Not only is cost-benefit analysis not a neutral tool; it fundamentally gets it wrong. Cost-benefit analysis does not reflect our country's values or priorities. In Lisa Heinzerling, Frank Ackerman and Rachel Massey's "Applying Cost-Benefit Analysis to Past Decisions," the authors seek to show what would have happened if cost-benefit analysis had been applied to some of our landmark environmental, health and safety regulations. They investigate the reduction of lead in gasoline, a proposed regulation that would have allowed damming in the Grand Canyon, and the regulation of occupational exposure to vinyl chloride, a chemical used in producing PVC. Their conclusion in all three cases is that cost-benefit analysis would have gotten it wrong, depriving us of some of our most important health, safety and environmental protections.

One of their most compelling examples is that of vinyl chloride. Vinyl chloride is a known carcinogen used in making PVC. In 1974, when OSHA sought to regulate vinyl chloride, substantial evidence existed about vinyl chlorides toxicity, especially its link to a rare form of liver cancer, angiosarcoma, but little was known about the safe level of exposure or how many people had or would die from angiosarcoma through exposure to vinyl chloride. At the time, there were only 13 known cases of angiosarcoma deaths from vinyl chloride exposure. Still, OSHA chose to take a precautionary stance and sought to lower the allowable exposure level to 1 ppm over an eight-hour period. Previously, industry had allowed an exposure of 200 ppm "time-weighted average" with a maximum allowable exposure of 500 ppm.

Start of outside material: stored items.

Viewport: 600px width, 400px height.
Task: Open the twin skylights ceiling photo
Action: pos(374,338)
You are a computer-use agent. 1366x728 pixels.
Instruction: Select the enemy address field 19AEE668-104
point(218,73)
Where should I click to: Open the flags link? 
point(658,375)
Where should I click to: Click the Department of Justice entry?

By statute, OSHA does not perform cost-benefit analysis and must enforce the most stringent policy "feasible." If it had performed CBA when determining an exposure limit for vinyl chloride with the knowledge they had at the time, CBA would have come out in favor of a much weaker standard. Heinzerling, Ackerman and Massey compared the estimated cost of compliance at the time with the estimated value of a life in order to determine how many lives OSHA would have needed to think it was saving to justify the stringent regulatory standard.

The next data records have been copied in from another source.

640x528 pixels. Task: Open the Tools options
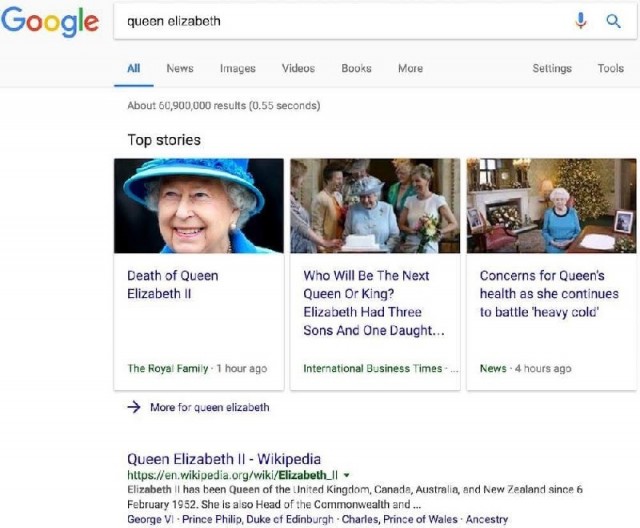[x=610, y=68]
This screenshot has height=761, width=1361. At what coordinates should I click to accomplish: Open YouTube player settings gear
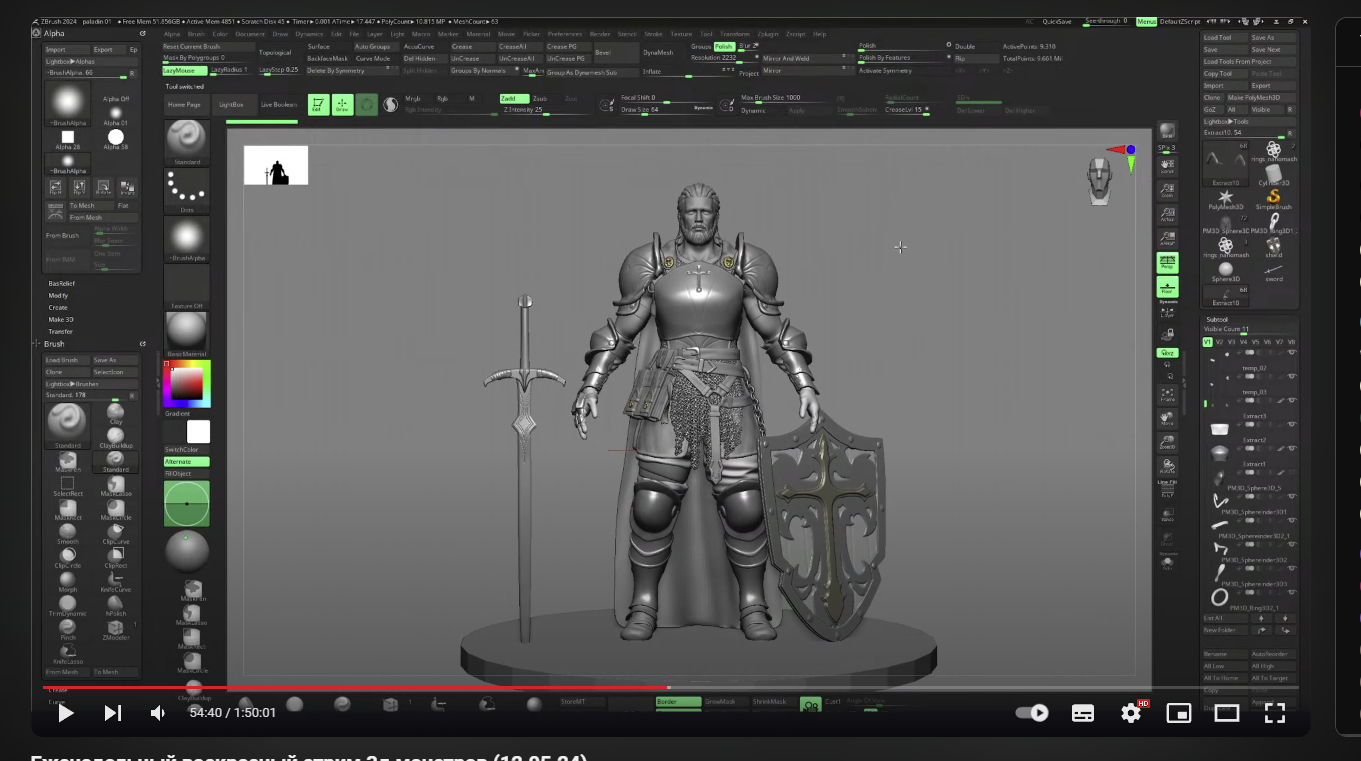[1131, 713]
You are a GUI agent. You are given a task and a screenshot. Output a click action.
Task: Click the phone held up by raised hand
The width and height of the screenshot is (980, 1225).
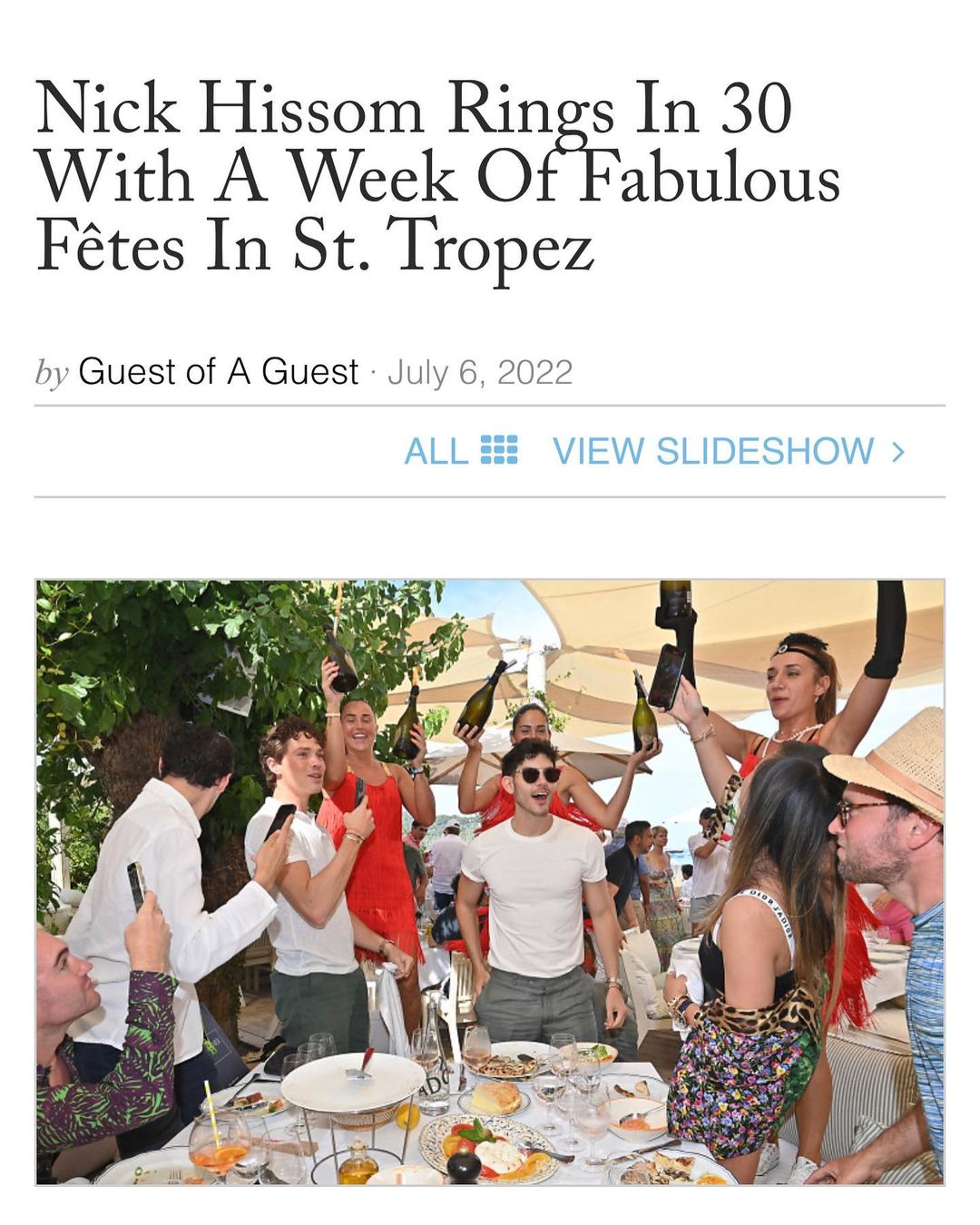coord(666,676)
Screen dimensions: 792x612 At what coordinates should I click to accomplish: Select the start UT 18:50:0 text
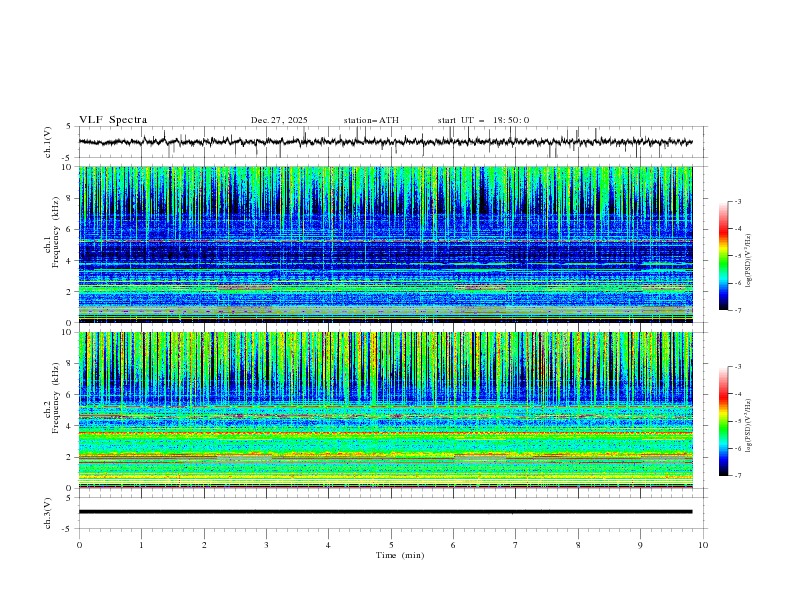[x=483, y=120]
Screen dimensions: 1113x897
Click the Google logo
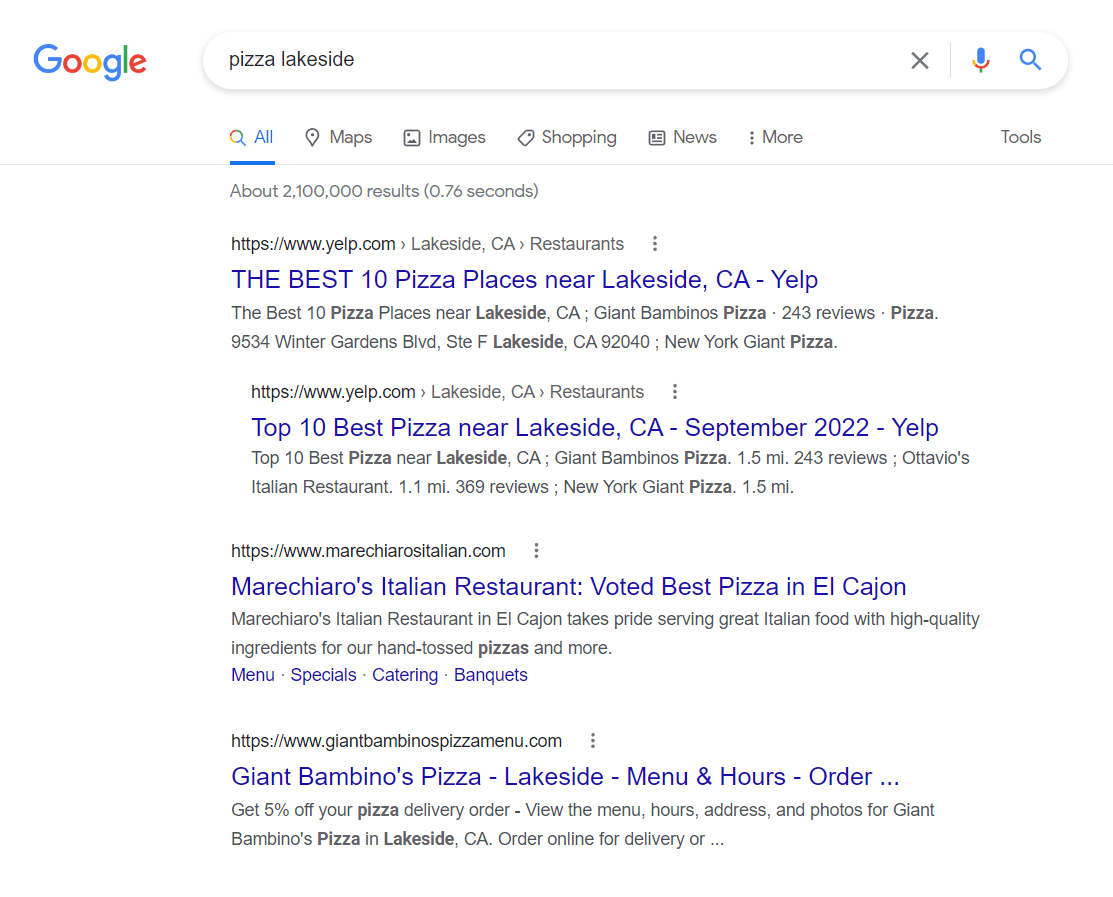[90, 61]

The estimated cost of compliance with the vinyl chloride regulation was thought to be $200 million per year (though it turned out to be much lower). For the value of a human life, the authors used two different estimates: the highest value of a life based on current EPA calculations and adjusted for inflation, which is $1.81 million, and the much lower value of life used in the Ford Pinto controversy that occurred around the same time, which estimated the value of a statistical life at $200,000.

Only 7,000 people worked in the vinyl chloride industry. Using the Ford Pinto value, one out of every seven workers would have had to die to justify the stringent standard. That means that 1,000 people would have had to die each year to justify OSHA's regulation. If you take into account discount rates, the picture becomes even more dismal. At a 3 percent discount rate, 200 people using the high estimate for life value or 2,000 people using the lower estimate would have had to die each year for OSHA to justify the costs. At a 10 percent discount rate, 700 people would have had to die using the former estimate and 7,000 using the lower. Thus they conclude, "using a 10 percent discount rate and the value of life estimated in the 1970s, it would be necessary to show that every worker in the industry, every year, would have died in the absence of the standard, in order to justify the regulation in cost-benefit terms."

This dramatic example adds to the overwhelming evidence that cost-benefit analysis is not only a weak tool for determining public protections, but its "impartial" calculations can have severe and damaging impacts. In no way is it a blind arbitrator, equally weighing both sides of an issue. Rather it is a political tool, weighted to favor the regulated community that does not adequately address our regulatory priorities.